Tommy and I talked about all this not so long ago, and his own account of how his troubles began confirmed what I was thinking that night. According to him, it had all started one afternoon in one of Miss Geraldine’s art classes. Until that day, Tommy told me, he’d always quite enjoyed painting. But then that day in Miss Geraldine’s class, Tommy had done this particular watercolour—of an elephant standing in some tall grass—and that was what started it all off. He’d done it, he claimed, as a kind of joke. I quizzed him a lot on this point and I suspect the truth was that it was like a lot of things at that age: you don’t have any clear reason, you just do it. You do it because you think it might get a laugh, or because you want to see if it’ll cause a stir. And when you’re asked to explain it afterwards, it doesn’t seem to make any sense. We’ve all done things like that. Tommy didn’t quite put it this way, but I’m sure that’s how it happened.

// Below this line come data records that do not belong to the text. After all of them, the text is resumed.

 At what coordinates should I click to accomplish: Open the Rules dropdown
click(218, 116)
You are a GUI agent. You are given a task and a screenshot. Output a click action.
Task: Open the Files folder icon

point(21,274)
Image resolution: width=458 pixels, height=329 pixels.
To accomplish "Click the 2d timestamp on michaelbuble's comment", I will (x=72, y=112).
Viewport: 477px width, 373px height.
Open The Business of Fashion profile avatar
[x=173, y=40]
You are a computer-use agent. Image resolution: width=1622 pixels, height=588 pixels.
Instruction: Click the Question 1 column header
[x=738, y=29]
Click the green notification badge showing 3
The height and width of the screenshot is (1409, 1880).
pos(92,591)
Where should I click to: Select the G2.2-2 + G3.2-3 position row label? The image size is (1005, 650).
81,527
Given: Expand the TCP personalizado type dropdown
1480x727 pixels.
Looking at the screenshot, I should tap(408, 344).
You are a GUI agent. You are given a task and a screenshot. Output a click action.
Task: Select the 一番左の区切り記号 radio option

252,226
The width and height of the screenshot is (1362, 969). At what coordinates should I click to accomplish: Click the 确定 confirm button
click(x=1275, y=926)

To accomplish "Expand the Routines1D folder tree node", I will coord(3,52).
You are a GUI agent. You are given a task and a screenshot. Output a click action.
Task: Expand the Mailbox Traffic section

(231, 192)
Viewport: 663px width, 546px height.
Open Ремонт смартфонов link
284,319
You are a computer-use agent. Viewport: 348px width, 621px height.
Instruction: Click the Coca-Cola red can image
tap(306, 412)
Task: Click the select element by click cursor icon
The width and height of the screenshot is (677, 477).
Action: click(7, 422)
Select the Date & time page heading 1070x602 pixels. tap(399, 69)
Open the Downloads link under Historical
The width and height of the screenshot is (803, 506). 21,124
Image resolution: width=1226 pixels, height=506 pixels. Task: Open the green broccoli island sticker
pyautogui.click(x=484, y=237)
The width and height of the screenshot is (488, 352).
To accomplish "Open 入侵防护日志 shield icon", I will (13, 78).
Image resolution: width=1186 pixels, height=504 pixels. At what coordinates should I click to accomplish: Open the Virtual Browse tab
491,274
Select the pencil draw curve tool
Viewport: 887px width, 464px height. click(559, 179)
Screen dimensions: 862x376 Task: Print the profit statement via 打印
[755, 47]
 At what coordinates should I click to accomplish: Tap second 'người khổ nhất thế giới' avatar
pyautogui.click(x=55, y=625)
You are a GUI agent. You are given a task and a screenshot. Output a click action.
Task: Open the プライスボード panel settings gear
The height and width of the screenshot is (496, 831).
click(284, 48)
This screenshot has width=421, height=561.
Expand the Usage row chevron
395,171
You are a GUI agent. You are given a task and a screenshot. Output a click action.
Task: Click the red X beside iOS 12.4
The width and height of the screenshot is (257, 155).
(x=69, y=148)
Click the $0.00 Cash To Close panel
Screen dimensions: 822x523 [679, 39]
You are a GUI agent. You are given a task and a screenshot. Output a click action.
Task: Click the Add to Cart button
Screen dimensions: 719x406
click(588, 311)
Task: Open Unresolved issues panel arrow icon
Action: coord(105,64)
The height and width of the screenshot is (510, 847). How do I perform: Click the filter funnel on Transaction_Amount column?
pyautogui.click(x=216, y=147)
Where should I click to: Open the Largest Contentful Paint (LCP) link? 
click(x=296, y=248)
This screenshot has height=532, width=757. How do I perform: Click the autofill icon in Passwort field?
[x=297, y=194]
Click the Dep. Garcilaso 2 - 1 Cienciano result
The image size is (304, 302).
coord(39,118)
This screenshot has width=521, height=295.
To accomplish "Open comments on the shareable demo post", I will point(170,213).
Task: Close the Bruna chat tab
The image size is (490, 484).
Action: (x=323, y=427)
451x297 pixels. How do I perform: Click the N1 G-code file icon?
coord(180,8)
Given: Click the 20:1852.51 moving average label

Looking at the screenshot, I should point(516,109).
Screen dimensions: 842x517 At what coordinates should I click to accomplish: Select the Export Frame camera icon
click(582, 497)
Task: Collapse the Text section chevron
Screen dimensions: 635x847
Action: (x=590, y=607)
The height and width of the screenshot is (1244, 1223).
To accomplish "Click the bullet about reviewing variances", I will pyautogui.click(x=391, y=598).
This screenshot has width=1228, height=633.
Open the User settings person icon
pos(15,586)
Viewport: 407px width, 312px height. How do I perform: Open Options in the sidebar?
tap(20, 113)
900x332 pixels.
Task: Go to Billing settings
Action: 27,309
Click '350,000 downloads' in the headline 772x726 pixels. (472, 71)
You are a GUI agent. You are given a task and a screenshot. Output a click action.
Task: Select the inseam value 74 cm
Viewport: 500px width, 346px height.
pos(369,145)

Anyway, he did his elephant, which was exactly the sort of picture a kid three years younger might have done. It took him no more than twenty minutes and it got a laugh, sure enough, though not quite the sort he’d expected. Even so, it might not have led to anything—and this is a big irony, I suppose—if Miss Geraldine hadn’t been taking the class that day.
Miss Geraldine was everyone’s favourite guardian when we were that age. She was gentle, soft-spoken, and always comforted you when you needed it, even when you’d done something bad, or been told off by another guardian. If she ever had to tell you off herself, then for days afterwards she’d give you lots of extra attention, like she owed you something. It was unlucky for Tommy that it was Miss Geraldine taking art that day and not, say, Mr. Robert or Miss Emily herself—the head guardian—who often took art. Had it been either of those two, Tommy would have got a bit of a telling off, he could have done his smirk, and the worst the others would have thought was that it was a feeble joke. He might even have had some students think him a right clown. But Miss Geraldine being Miss Geraldine, it didn’t go that way. Instead, she did her best to look at the picture with kindness and understanding. And probably guessing Tommy was in danger of getting stick from the others, she went too far the other way, actually finding things to praise, pointing them out to the class. That was how the resentment started.